What further tests are indicated for elevated hemoglobin (Hb) and hematocrit (Hct) levels?

Diagnostic Workup for Elevated Hemoglobin and Hematocrit

The initial workup for elevated hemoglobin and hematocrit should include serum erythropoietin (EPO) level, JAK2 mutation testing, and bone marrow biopsy to distinguish between primary polycythemia vera and secondary causes of polycythemia. 1

Step 1: Confirm True Polycythemia

First, determine if the elevated hemoglobin/hematocrit represents true polycythemia or apparent polycythemia:

• Complete Blood Count (CBC) with red cell indices
• Assess for dehydration or plasma volume depletion (common causes of relative polycythemia)
• Rule out obvious causes of plasma volume contraction:
  • Severe dehydration, diarrhea, vomiting
  • Diuretic use
  • Burns, capillary leak syndrome
  • Smoking (carbon monoxide exposure)

Step 2: Measure Serum Erythropoietin (EPO) Level

EPO level is crucial for differentiating between types of polycythemia:

• Low EPO: Suggests polycythemia vera (PV)
• Normal/High EPO: Suggests secondary polycythemia

Note: While low EPO is typical in PV, some PV cases can present with normal or even elevated EPO levels, so further testing is required 2.

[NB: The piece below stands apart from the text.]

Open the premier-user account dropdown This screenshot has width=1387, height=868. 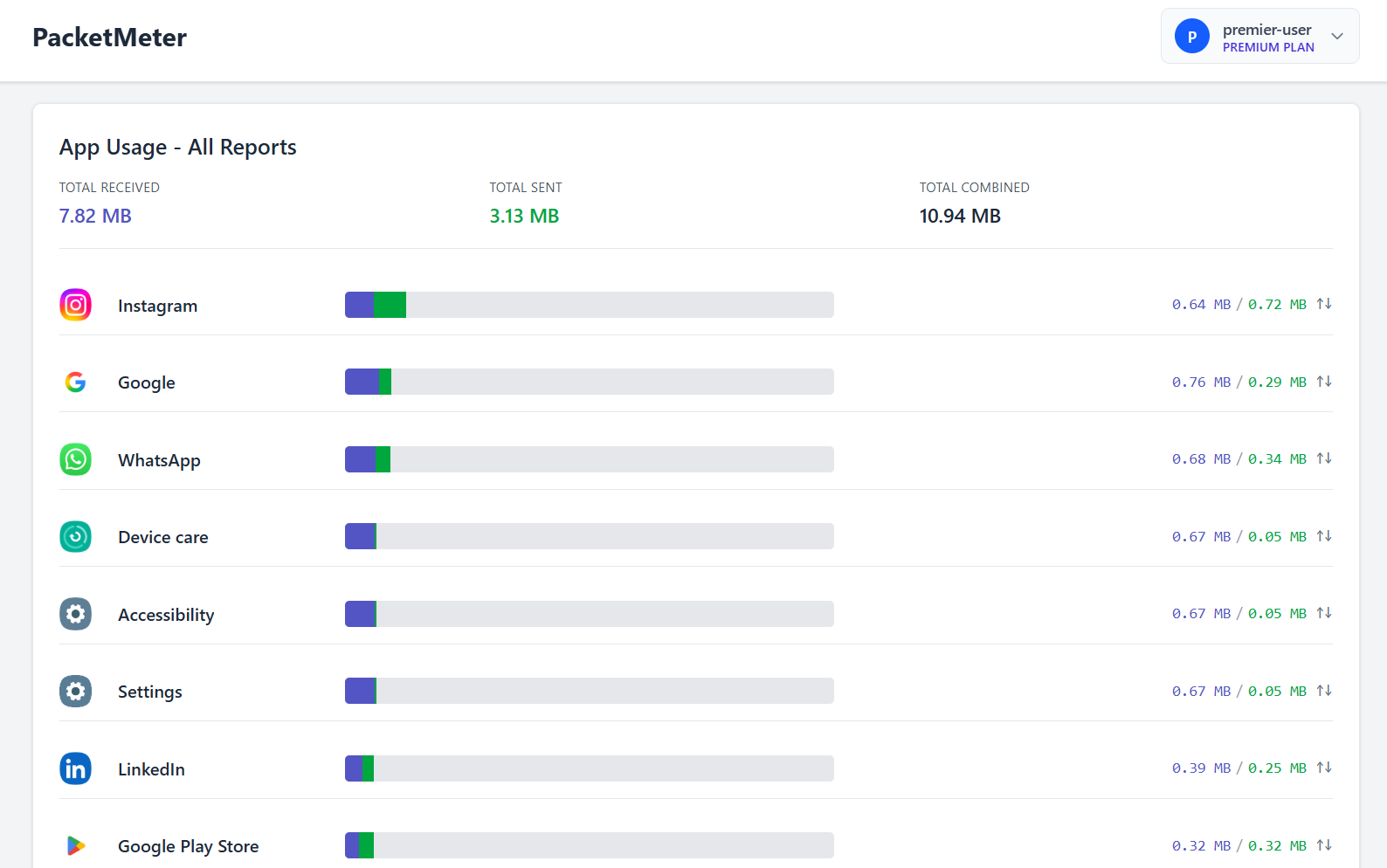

Step 3: JAK2 Mutation Testing

• JAK2V617F mutation: Present in >97% of PV cases
• JAK2 exon 12 mutations: Present in some JAK2V617F-negative PV cases

JAK2 mutation testing is now considered a major diagnostic criterion for PV according to WHO guidelines 1.

Step 4: Bone Marrow Examination

If JAK2 testing is positive or clinical suspicion for PV remains high:

• Bone marrow biopsy showing panmyelosis with prominent erythroid and megakaryocytic proliferation

Step 5: Evaluate for Secondary Causes of Polycythemia

If EPO is normal or elevated, investigate for:

Hypoxia-Driven Secondary Polycythemia:

• Arterial blood gas to assess oxygenation
• Chest X-ray to evaluate for lung disease
• Pulmonary function tests
• Sleep study to rule out sleep apnea
• Echocardiogram to assess for right-to-left cardiac shunts
• Hemoglobin electrophoresis to detect high-oxygen-affinity hemoglobinopathies

Hypoxia-Independent EPO Production:

• Abdominal/pelvic imaging (CT or MRI) to detect:
  • Renal cell carcinoma
  • Hepatocellular carcinoma
  • Uterine leiomyoma
  • Pheochromocytoma
  • Renal cysts
• Brain imaging for cerebellar hemangioblastoma or meningioma

Diagnostic Algorithm

1. If JAK2 mutation positive AND EPO low: Diagnosis is PV
2. If JAK2 mutation positive BUT EPO normal/high: Still likely PV, but consider concurrent secondary cause
3. If JAK2 mutation negative AND EPO high: Investigate secondary causes thoroughly
4. If JAK2 mutation negative AND EPO low: Consider rare JAK2-negative PV or other myeloproliferative neoplasms

Important Considerations

• According to WHO 2007 criteria, PV diagnosis requires either:

  • Two major criteria (elevated hemoglobin/hematocrit AND JAK2 mutation) plus one minor criterion, OR
  • First major criterion (elevated hemoglobin/hematocrit) plus two minor criteria 1

• Minor criteria include:

  • Bone marrow showing hypercellularity
  • Low serum EPO
  • Endogenous erythroid colony formation

• Latent or masked PV can present with normal hemoglobin/hematocrit but may have higher rates of thrombotic complications 3

• Avoid unnecessary red cell mass measurements in cases where the diagnosis can be established through JAK2 mutation testing and EPO levels 1

Early diagnosis and appropriate management are crucial as untreated polycythemia increases risk of thrombotic events, which significantly impact morbidity and mortality.